Rebecca Phillips, can you comment on staffing at Ochsner?

Dr. Phillips

Rebecca Phillips, MD, system chair for anatomic pathology, Department of Pathology and Laboratory Medicine, Ochsner Health, New Orleans: We have a chronic staffing issue. The main way we will succeed long term is to grow our own, whether it’s partnering with a local community college in the medical technologist arena, providing on-the-job training for histotechnologists, or working with pathologist assistant schools to make sure we’re a rotation site for cytotechnologists, et cetera. When we try to increase market, our higher leadership is worried about the market comparison inching up one site versus another locally and creating a false inflation.

Winnie Carino, what is your staffing situation at Scripps?
Winnie Carino, MA, CLS, MLS(ASCP), director of laboratory services, Scripps Health, San Diego: We have the lowest number of openings in years. Almost all our CLS or MLS positions were filled this year. We do have the challenge of our younger CLSs not being quite ready yet to become leads or supervisors.

Our CLS training program has helped the most. Each year we have about 130 applicants but spots for only six students a year. This means we’re able to select the best of the best and retain them as well.

It’s challenging in San Diego because there are a lot of biotech companies, so we worry about the competition with that industry. We try to show our students the advantages of staying with our organization and offer sign-on bonuses, which helped, especially for the night-shift positions.

Does anyone have a comment or question for the group?
Dr. Dysert (Baylor Scott & White): In Texas we have rather extreme weather situations that put a stress on our existing staffing shortage. It seems the public schools in our areas close more frequently now for bad weather. A large hospital like ours is used to having 18 phlebotomists each morning to collect the run. If bad weather prevents them from coming in, we might have one or two. Has anyone proactively gone to their workforce and solicited people whose family situations allow them to work an extended period of time? What are others doing, beyond tabletop or theoretical exercises, to plan for weather-related or mass casualty events?

Michele Erickson-Johnson, you’re from a part of the country where the roads get about as bad as they can get, and you have a huge geography. What kind of planning do you have for protracted bad-weather situations in the Dakotas?

Dr. Erickson-Johnson

Michele Erickson-Johnson, PhD, HCLD/TS (ABB), MB(ASCP)CM, senior director of laboratory operations medical genetics and biorepository and enterprise laboratory quality, Sanford Laboratories, and assistant professor of internal medicine, University of South Dakota Sanford School of Medicine: Last winter our parking lot inadvertently wasn’t plowed, so we had staff stranded in the building. We provided emergency supplies and cots and sleeping bags for them to spend the night until they could get dug out. We’ve since fixed that problem. In Bismark, staff will spend the night at a hotel across the street if they can’t get home or make it back to work. People will volunteer to pick up staff in their four-wheel-drive vehicle and bring them to work. One person was picked up by snowmobile to get to work. We get creative when the weather gets bad.

Tony Bull, what concerns do you have in Charleston?
Tony Bull (MUSC): We are in a fault zone, so earthquakes are a concern. Hurricanes are another. We have a lot of bridges, so one consideration is how we can get our staff to the hospital if the bridges are out. We’re doing an emergency exercise next week related to that.

Stan Schofield, how has MaineHealth prepared for bad weather?
Stan Schofield (formerly of MaineHealth): We’ve managed to stay open during snowstorms and shutdowns. All external phlebotomy, patient service centers, nursing homes—everything gets dropped or reduced with as much notification as possible, and we bring everybody into the home hospital and get it done. Maine Medical Center has almost 700 beds, so we have to bring everybody in. Even if we had to send people out in four-wheel-drive vehicles to pick up staff and bring them in to draw blood, we would. Lack of staffing in these situations has happened enough that this became our approach—pull everyone inside the fort walls and stay there and protect it.
------------
_EXERCISE REQUIREMENTS:_
Answer these questions from the staffing discussion:
(a) About how many people apply to the Scripps CLS training program each year, and how many spots does it have?
(b) How many phlebotomists is the large Texas hospital used to having each morning?
(c) About how many beds does Maine Medical Center have?

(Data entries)
------------
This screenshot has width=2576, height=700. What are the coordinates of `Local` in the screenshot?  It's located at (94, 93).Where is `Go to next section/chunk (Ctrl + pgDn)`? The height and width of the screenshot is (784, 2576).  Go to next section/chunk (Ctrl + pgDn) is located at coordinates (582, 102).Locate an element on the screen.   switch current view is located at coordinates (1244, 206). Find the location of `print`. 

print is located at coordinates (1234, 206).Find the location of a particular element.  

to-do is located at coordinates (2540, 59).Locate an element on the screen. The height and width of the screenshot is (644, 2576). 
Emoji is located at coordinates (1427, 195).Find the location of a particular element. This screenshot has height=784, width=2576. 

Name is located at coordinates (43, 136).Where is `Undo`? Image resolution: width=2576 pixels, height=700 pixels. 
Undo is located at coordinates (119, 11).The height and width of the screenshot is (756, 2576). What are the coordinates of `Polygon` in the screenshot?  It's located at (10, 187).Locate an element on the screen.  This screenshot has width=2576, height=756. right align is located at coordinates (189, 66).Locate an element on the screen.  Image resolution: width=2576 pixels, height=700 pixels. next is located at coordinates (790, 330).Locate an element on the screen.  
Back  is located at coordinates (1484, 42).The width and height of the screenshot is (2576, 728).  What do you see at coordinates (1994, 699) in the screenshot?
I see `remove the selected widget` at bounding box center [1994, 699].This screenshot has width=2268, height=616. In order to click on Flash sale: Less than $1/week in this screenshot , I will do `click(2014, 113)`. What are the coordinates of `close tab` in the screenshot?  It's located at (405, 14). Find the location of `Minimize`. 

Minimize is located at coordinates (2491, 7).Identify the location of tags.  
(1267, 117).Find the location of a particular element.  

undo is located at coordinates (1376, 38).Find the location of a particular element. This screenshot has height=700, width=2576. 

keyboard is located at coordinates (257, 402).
------------
_EXERCISE SOLUTION:_
(a) About 130 applicants for six spots a year.
(b) 18.
(c) Almost 700.